Nina Forever
Rating: 4 out of 5 stars
Starring: Abigail Hardingham, Cian Barry, Fiona O'Shaughnessy
Directors: Ben and Chris Blaine
Duration: 98 minutes
It's hard enough to leave your exes behind without them constantly dropping in every time you're trying to get hot and sweaty with a new flame.
What's worse for Rob (Cian Barry) is that he didn't break up with Nina (Fiona O'Shaughnessy) so much as she died in a car crash.
"I'm not an ex," she calmly explains to him after emerging as a broken body in a pool of blood in the bed next to him and his new girl Holly (Abigail Hardingham).
"You're dead!" he protests.
"That doesn't mean we're on a break though, does it?" is Nina's snotty reply.
Nina Forever is the most old-fashioned kind of ghost story, the dead as a metaphor for all the baggage the living must carry forward. The debut feature from brothers Ben and Chris Blaine works because it sizes up every edge of this haunting, finding real grief tucked next to bitingly dark humour, the muddled desires of the living splattered with the dark requests of the dead.
Case in point is Holly, who is attracted to Rob precisely because of the dark cloud that seems to hang over him.
"I'd love it if my boyfriend tried to kill himself if I died," she tells some of her supermarket co-workers about Rob, who is whiling away his mourning period as a stock boy. "Imagine (having sex with) someone that intense."
Freshly dumped by a guy who insisted she was nice and vanilla, Holly clearly sees a chance to indulge her twisted side with a man everyone else treats like an imminent suicide case.
She certainly gets more than she bargains for.

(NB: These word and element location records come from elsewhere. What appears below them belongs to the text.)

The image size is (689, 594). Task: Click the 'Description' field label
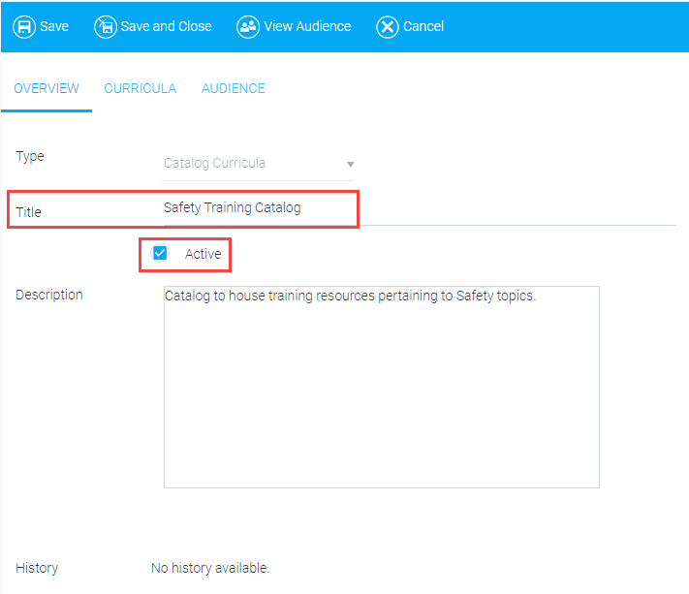49,295
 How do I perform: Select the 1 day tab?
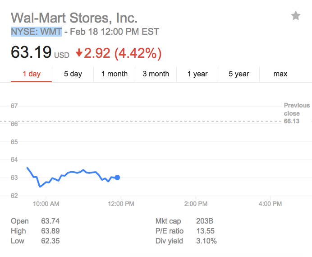click(32, 74)
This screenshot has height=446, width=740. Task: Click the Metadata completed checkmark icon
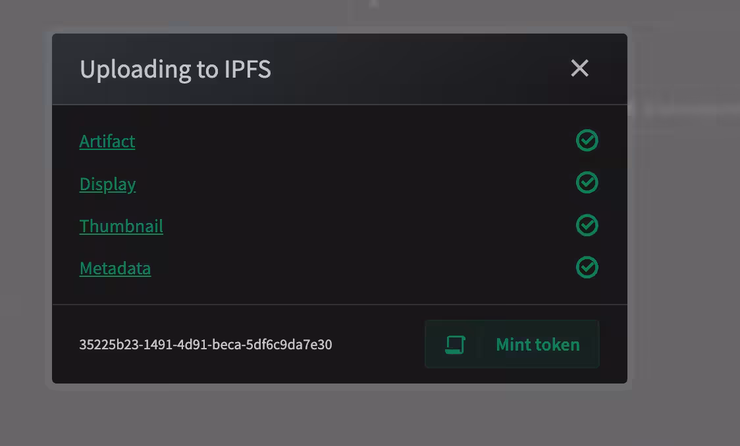(x=587, y=267)
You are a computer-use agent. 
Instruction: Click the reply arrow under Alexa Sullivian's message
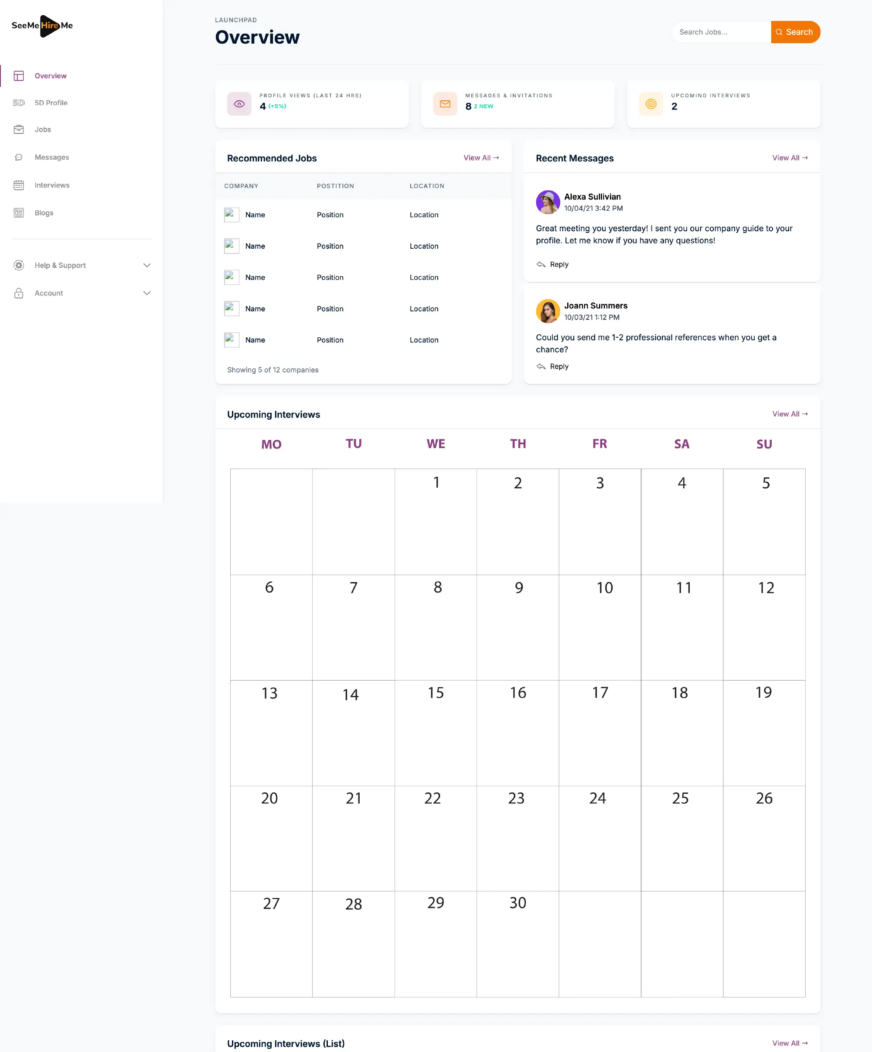point(542,264)
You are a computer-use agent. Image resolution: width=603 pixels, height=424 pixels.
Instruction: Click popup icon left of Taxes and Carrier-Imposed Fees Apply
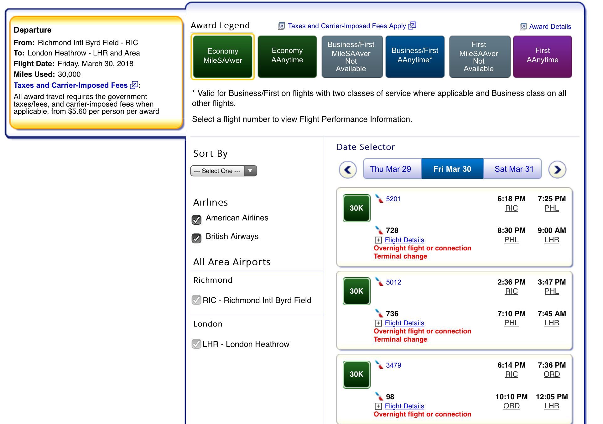pyautogui.click(x=281, y=26)
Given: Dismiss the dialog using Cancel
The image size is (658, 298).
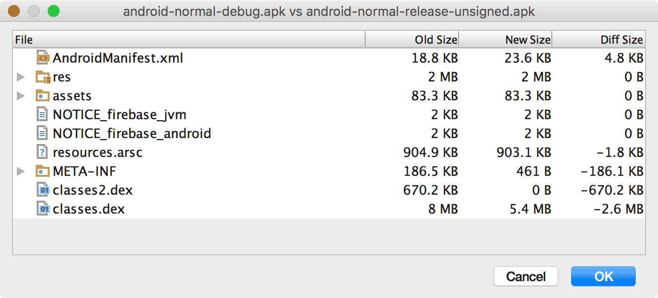Looking at the screenshot, I should click(x=526, y=276).
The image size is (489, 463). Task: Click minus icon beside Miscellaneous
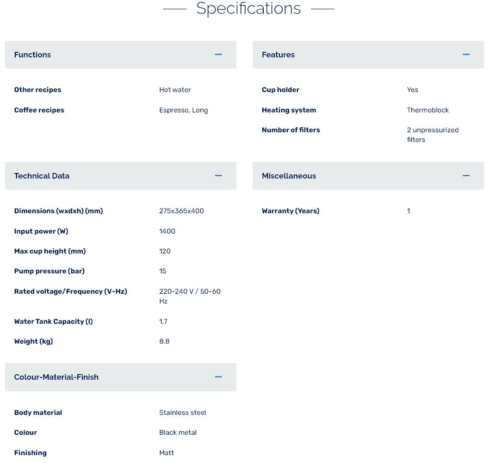(466, 176)
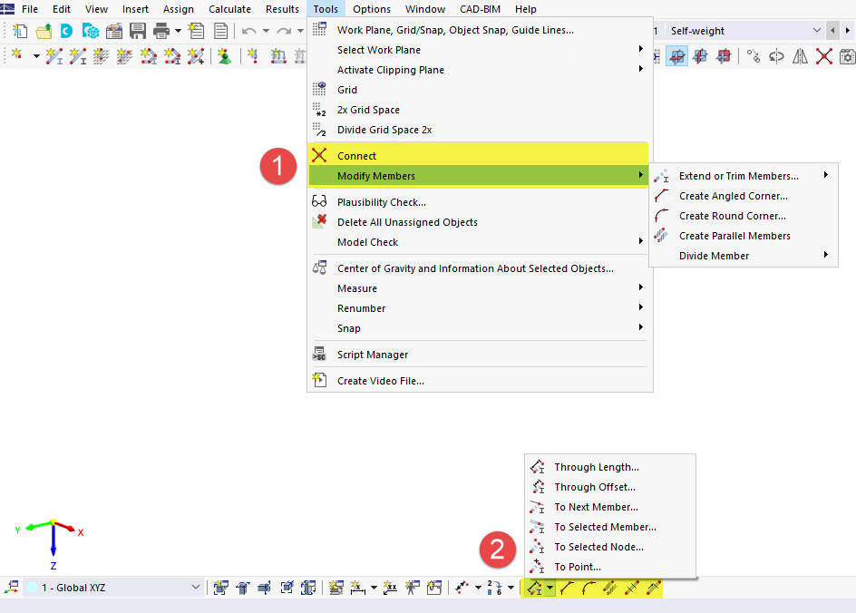Click the Print icon
The width and height of the screenshot is (856, 613).
click(x=161, y=30)
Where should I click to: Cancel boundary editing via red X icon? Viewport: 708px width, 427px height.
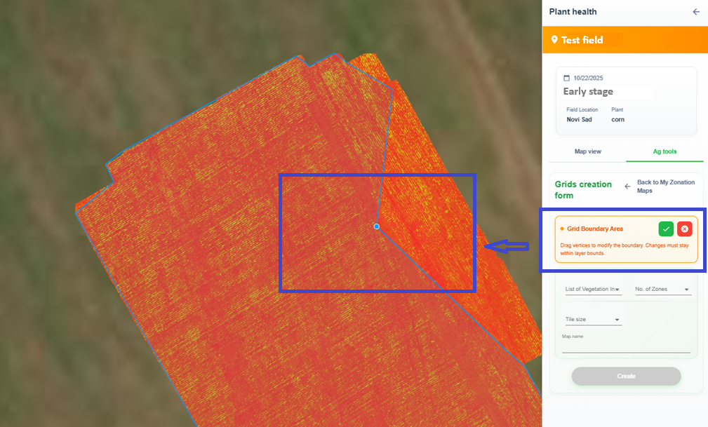coord(684,229)
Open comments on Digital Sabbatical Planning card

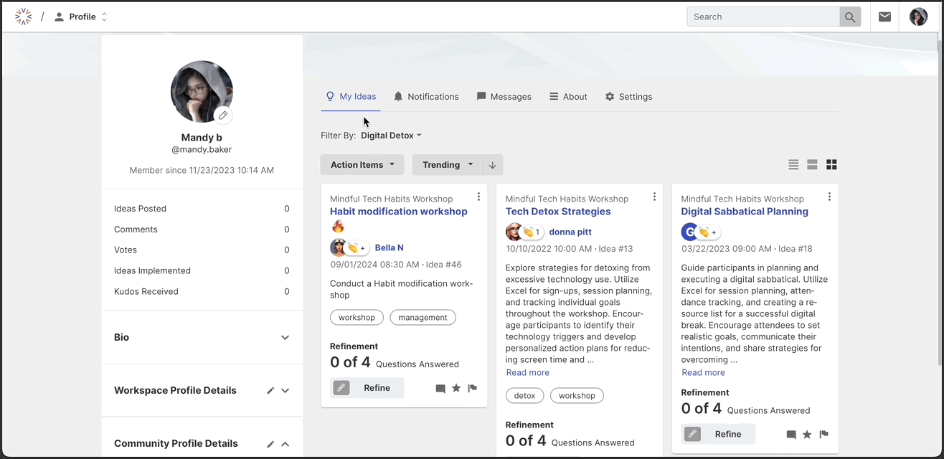click(791, 435)

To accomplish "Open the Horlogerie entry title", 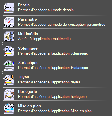I will coord(27,91).
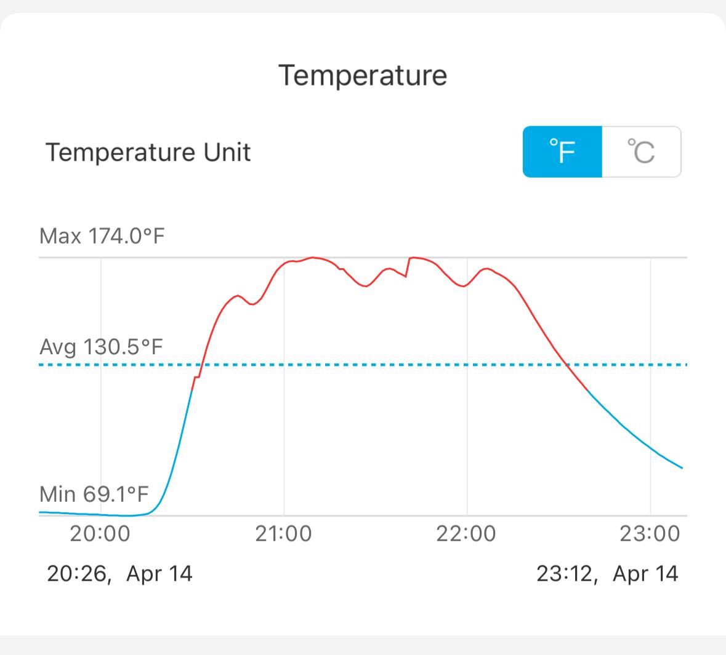
Task: Switch temperature unit to Celsius
Action: tap(641, 152)
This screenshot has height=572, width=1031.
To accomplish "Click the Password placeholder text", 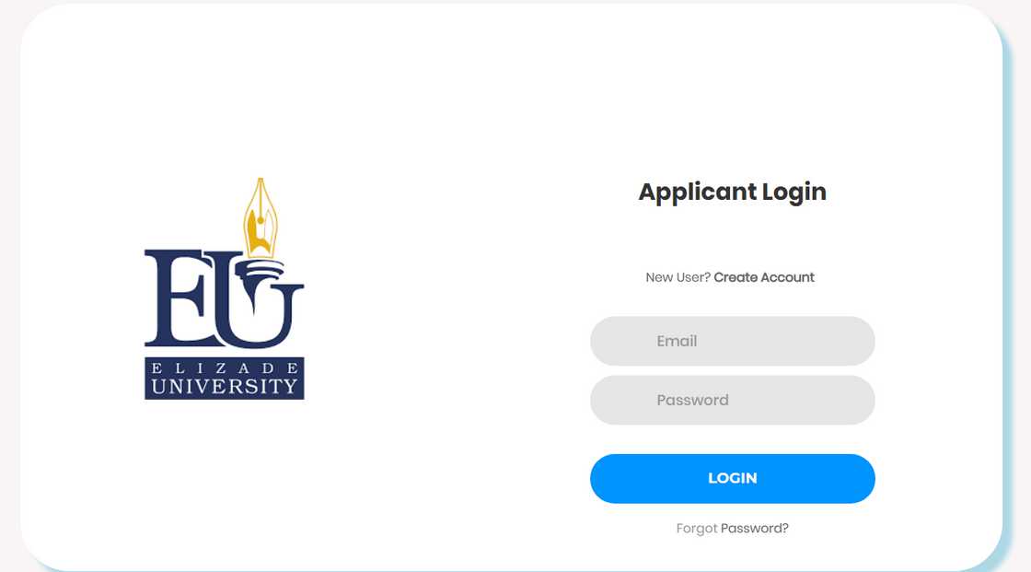I will click(692, 400).
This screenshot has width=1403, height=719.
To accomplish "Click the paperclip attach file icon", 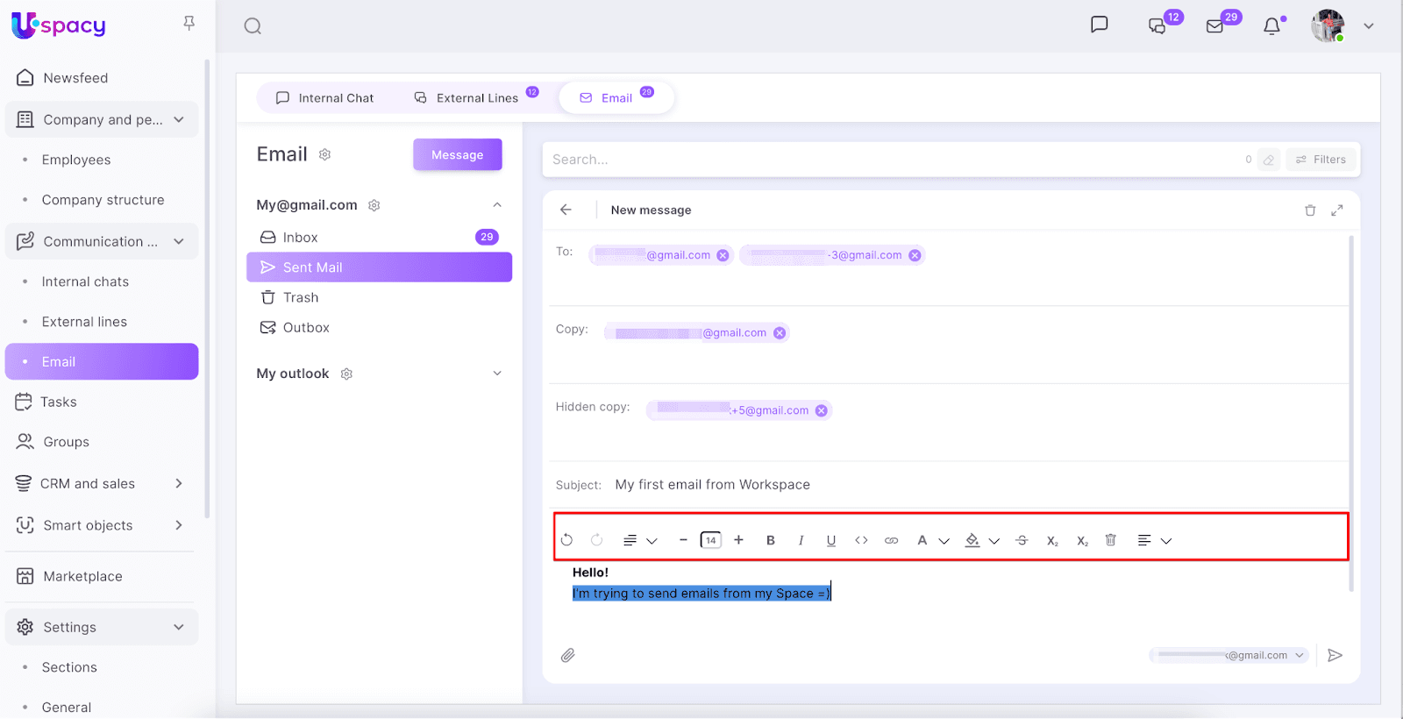I will click(568, 656).
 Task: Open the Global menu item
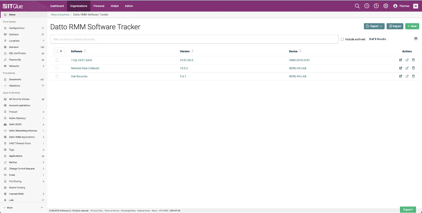115,6
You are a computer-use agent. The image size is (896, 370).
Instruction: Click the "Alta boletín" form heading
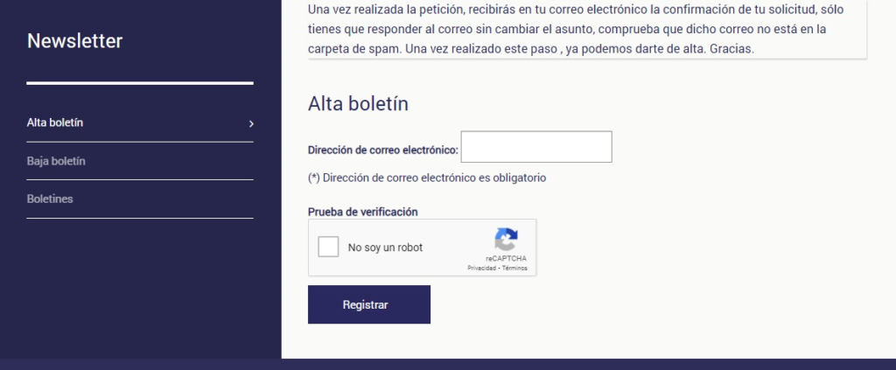(x=358, y=103)
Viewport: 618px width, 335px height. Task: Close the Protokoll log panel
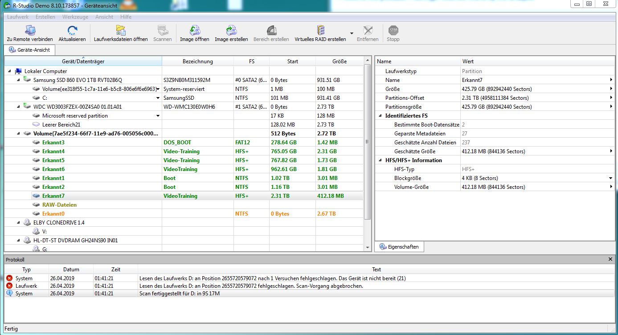click(610, 259)

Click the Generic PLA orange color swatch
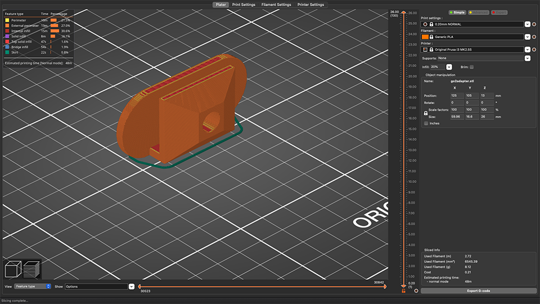coord(425,37)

Initially as freaked out as anyone would be at having a corpse pop up every time your new beau slips your panties off, she rather quickly tries to make hay. By the second session, she is trying to involve Nina in a beyond-the-grave three-way, thinking maybe mutual happiness will keep her sated.
It will not, of course: There's no living with the dead, and not just because, as Nina harshly points out, she has a shard of glass in the back of her throat, which makes pleasure a little hard to come by.
Hardingham expertly plays Holly's attempts to both know and impose herself on Rob, somewhere between desperate selfish yearning and honest empathy for his pain.
Rob's problem is he might be feeling a surfeit of empathy: Still dropping by Nina's parents' place for dinner, he seems as ultimately reluctant to move on as they are. Though as a screaming fight between them later hashes out, this entire grief pile — Rob, Holly, the parents, even Nina herself — is all about slowly getting over things, together, even as bitterness, anger and sadness linger.
It's one of many sophisticated messages the Blaines slip in among the graveyard humour and the genuinely sweet growing love of Rob and Holly. And it's what makes the movie so special: By dropping a dead girl into the proceedings, they open up the lives of a lot of the people around them.
Nina Forever is a grimly clever example of a movie that's as thoughtful about the blood splattering the sheets as it is about the blood still running through its characters.